Guardians of the Galaxy

Back during my Marvel Comics-reading days, when I was what you'd now call a "tween", I'd catch fleeting references to the Guardians of the Galaxy here and there. But they were obscure. They had no comic of their own, and members seemed to dart in and out. I was surprised to learn that the group that's gathered together in the 2014 big screen adaptation only dates back to 2008 – a motley crew of random heroes who had been introduced here and there over the preceding three decades.
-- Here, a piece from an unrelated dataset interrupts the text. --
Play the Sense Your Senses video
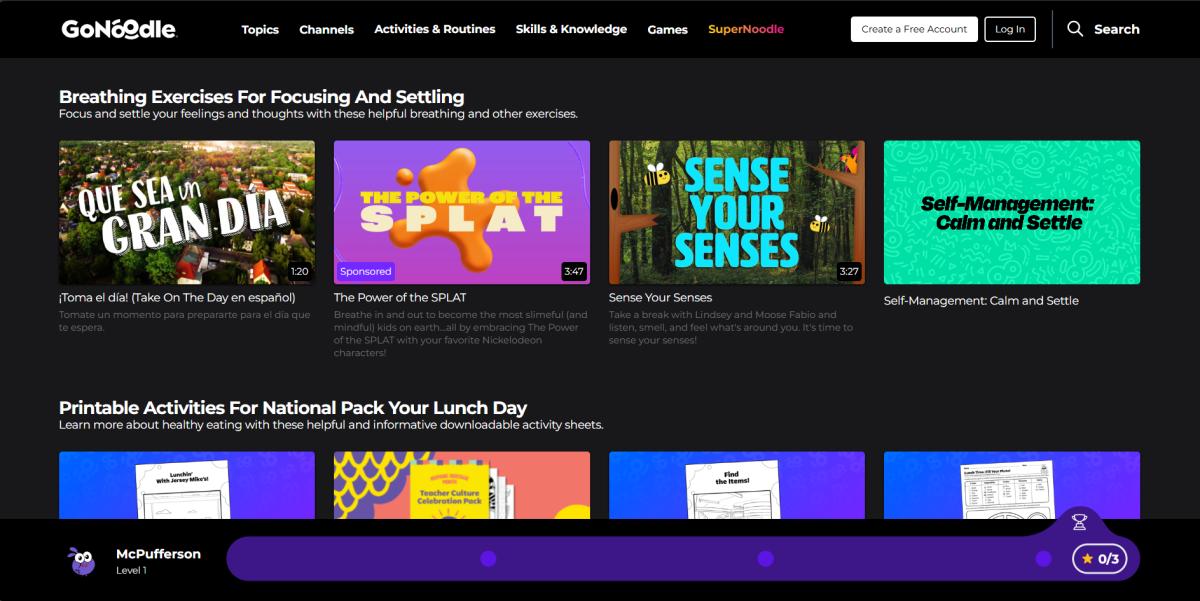The height and width of the screenshot is (601, 1200). [737, 212]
In short, I have to hand it to Marvel Studios, and their mastermind producer Kevin Feige: Guardians of the Galaxy has proven that audiences will now flock to a Marvel film based on the studio's imprimatur alone. No major stars or well-known characters are required anymore. This is not something they could have gotten away with five years ago.

Anyway, the film's setup is achingly familiar – rather an echo of The Avengers, in fact: a team of misfits, each with his or her own skill sets, quirks, and inner demons, must cooperate in order to stop an interstellar madman from destroying a planet. The difference is in the film's sheer newness. For most audiences, these characters are complete unknowns, and the world they live in has never been depicted on screen before. It must be great fun for filmmakers to kick-start a brand new franchise, and on this level, Guardians really soars. You can see the creativity at play, and the visuals are a breath of fresh air. (The makeup alone is Oscar-worthy.)

That said, I couldn't get into it.

I realize the movie's a hit. I accept that millions of people have fallen in love with it. That's great. But sometimes you can see a perfectly well-made film and it just doesn't do anything for you. With Guardians, I guess it was just its endless array of space battles. Guns. Sparks. Starships crashing into each other. It became deadening. And TV star Chris Pratt, playing Peter Quill, a.k.a. Star-Lord, an Earthling abducted back in 1988 when he was just 10-11 years old, fills the soundtrack with 1970s tunes from his Walkman's mix tape, wisecracks against ultra-serious aliens... and I didn't much care for him.

I could keep nitpicking, but my point is, I found nothing objectively wrong with Guardians of the Galaxy. It simply didn't work for me. Perhaps the bar set by this year's other Marvel films – Captain America: The Winter Soldier's surprisingly paranoid tone and franchise-changing plot twist, X-Men: Days of Future Past's expert juggling of characters and time periods – was too high to be met by Guardians' by-the-numbers storyline.

Marvel is known for hiring offbeat yet strangely appropriate directors for their projects; James Gunn is known mostly for writing two low-budget superhero satires: Super, which he also directed, is flawed but edgy and kind of brilliant. The Specials, despite its similarities to the bickering heroes in Guardians, falters mainly because of Craig Mazin's flat direction, but Gunn's script is no home run either. It was a bold decision for Marvel to take the guy who once thumbed his nose at superhero movies and put him in charge of their latest blockbuster. Suffice it to say, all of Gunn's strengths – and weaknesses – are on full display.